Après de longs mois loin de la scène, les Suédois d’Avatarium, forts du succès critique de leur dernier album The Fire I Long For, reviennent sur scène pour deux dates, l’une à domicile, au sein de la salle Nalen à Stockhölm et l’autre, le lendemain, à Göteborg dans la salle Pustervik. Ces deux dates augurent-elles un retour sur scène et une tournée plus vaste ? Pour le savoir, nous avons assisté aux deux concerts et nous nous sommes entretenus avec Markus Jidell et Rickard Nilsson (qui complète notre déjà longue interview avec Markus à l’occasion de la sortie de l’album) afin d’évoquer, entre autres, les influences de chacun, la genèse du nouvel album et l’importance nouvelle de Jennie-Ann.
Aussi, dans l’immédiat, prenez place avec nous dans la file d’attente de la salle Nalen en ce vendredi soir à Stockholm.
Quelques personnes sont déjà là avant l’ouverture, prévue pour 20h00. Une file d’attente qui prendra peu à peu de l’ampleur au fil des minutes. Dehors, il fait froid – un froid supportable – mais la météo a été généreuse et les fans attendent au sec.
Artistes : Avatatium – Prins Svart
Date : 10 et 11 Janvier 2020
Salle : Nalen et Pustervik
Ville : Stockholm et Göteborg
La salle est magnifique avec ses hauts plafonds et ses imposants lustres. La scène, qui possède comme une abside, est flanquée de grandes colonnades à la romaine et habillée de larges tentures. Aussi, lorsque Marcus Jidell nous explique en interview que, pour une éventuelle future tournée, ils souhaitent faire les choses correctement, la vision de cette salle nous renseigne sur ce qu’il entend. Indubitablement, l’écrin du soir est majestueux, et le guitariste énoncera lui-même que cette salle était parfaite pour présenter Avatarium.

» **CONSIGNE 1**
Répondez à ces questions d'après le texte fourni :
(a) Quel est le titre du dernier album du groupe ?
(b) À quelle heure l'ouverture de la salle est-elle prévue ce vendredi soir à Stockholm ?
(c) Comment s'appelle la salle de Göteborg ?
» **CONSIGNE 2**
Veuillez reproduire à l'identique le passage du texte fourni qui commence par les mots contenant « Quelques personnes sont » et s'achève sur « attendent au sec. ».

» **JEU DE DONNÉES**
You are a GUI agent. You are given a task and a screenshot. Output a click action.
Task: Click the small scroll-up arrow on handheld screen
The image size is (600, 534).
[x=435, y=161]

» **CORRIGÉ DÉTAILLÉ 1**
(a) The Fire I Long For
(b) 20h00
(c) Pustervik

» **CORRIGÉ DÉTAILLÉ 2**
Quelques personnes sont déjà là avant l’ouverture, prévue pour 20h00. Une file d’attente qui prendra peu à peu de l’ampleur au fil des minutes. Dehors, il fait froid – un froid supportable – mais la météo a été généreuse et les fans attendent au sec.